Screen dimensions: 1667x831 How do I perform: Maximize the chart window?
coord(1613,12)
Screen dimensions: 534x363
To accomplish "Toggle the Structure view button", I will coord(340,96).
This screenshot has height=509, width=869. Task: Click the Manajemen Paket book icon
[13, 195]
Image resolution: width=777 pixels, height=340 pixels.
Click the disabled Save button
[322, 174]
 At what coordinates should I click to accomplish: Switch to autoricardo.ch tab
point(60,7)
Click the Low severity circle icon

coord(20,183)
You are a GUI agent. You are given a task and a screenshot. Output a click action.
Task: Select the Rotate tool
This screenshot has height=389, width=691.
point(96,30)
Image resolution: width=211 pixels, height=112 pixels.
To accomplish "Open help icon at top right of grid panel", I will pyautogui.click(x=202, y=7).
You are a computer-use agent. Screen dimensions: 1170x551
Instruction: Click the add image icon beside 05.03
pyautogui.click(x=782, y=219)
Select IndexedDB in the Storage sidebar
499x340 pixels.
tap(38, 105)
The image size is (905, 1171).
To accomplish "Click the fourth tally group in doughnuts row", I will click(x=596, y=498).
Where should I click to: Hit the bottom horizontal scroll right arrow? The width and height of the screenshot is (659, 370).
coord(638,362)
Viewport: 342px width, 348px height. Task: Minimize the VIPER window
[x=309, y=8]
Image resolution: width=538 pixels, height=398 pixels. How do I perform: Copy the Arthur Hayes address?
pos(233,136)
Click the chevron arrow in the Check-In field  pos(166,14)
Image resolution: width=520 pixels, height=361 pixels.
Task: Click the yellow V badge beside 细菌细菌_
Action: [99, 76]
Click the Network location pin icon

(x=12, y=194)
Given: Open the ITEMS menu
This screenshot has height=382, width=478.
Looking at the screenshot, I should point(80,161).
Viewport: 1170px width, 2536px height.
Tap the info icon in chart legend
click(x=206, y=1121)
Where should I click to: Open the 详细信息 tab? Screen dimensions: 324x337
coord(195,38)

^^^^

**Exercise prompt:**
The required output is each line from the one with "Click the Low severity circle icon" through the end of the material above, repeated exactly with both ends included.

**Task result:**
Click the Low severity circle icon

coord(20,183)
You are a GUI agent. You are given a task and a screenshot. Output a click action.
Task: Select the Rotate tool
This screenshot has height=389, width=691.
point(96,30)
Image resolution: width=211 pixels, height=112 pixels.
To accomplish "Open help icon at top right of grid panel", I will pyautogui.click(x=202, y=7).
You are a computer-use agent. Screen dimensions: 1170x551
Instruction: Click the add image icon beside 05.03
pyautogui.click(x=782, y=219)
Select IndexedDB in the Storage sidebar
499x340 pixels.
tap(38, 105)
The image size is (905, 1171).
To accomplish "Click the fourth tally group in doughnuts row", I will click(x=596, y=498).
Where should I click to: Hit the bottom horizontal scroll right arrow? The width and height of the screenshot is (659, 370).
coord(638,362)
Viewport: 342px width, 348px height. Task: Minimize the VIPER window
[x=309, y=8]
Image resolution: width=538 pixels, height=398 pixels. How do I perform: Copy the Arthur Hayes address?
pos(233,136)
Click the chevron arrow in the Check-In field  pos(166,14)
Image resolution: width=520 pixels, height=361 pixels.
Task: Click the yellow V badge beside 细菌细菌_
Action: [99, 76]
Click the Network location pin icon

(x=12, y=194)
Given: Open the ITEMS menu
This screenshot has height=382, width=478.
Looking at the screenshot, I should point(80,161).
Viewport: 1170px width, 2536px height.
Tap the info icon in chart legend
click(x=206, y=1121)
Where should I click to: Open the 详细信息 tab? Screen dimensions: 324x337
coord(195,38)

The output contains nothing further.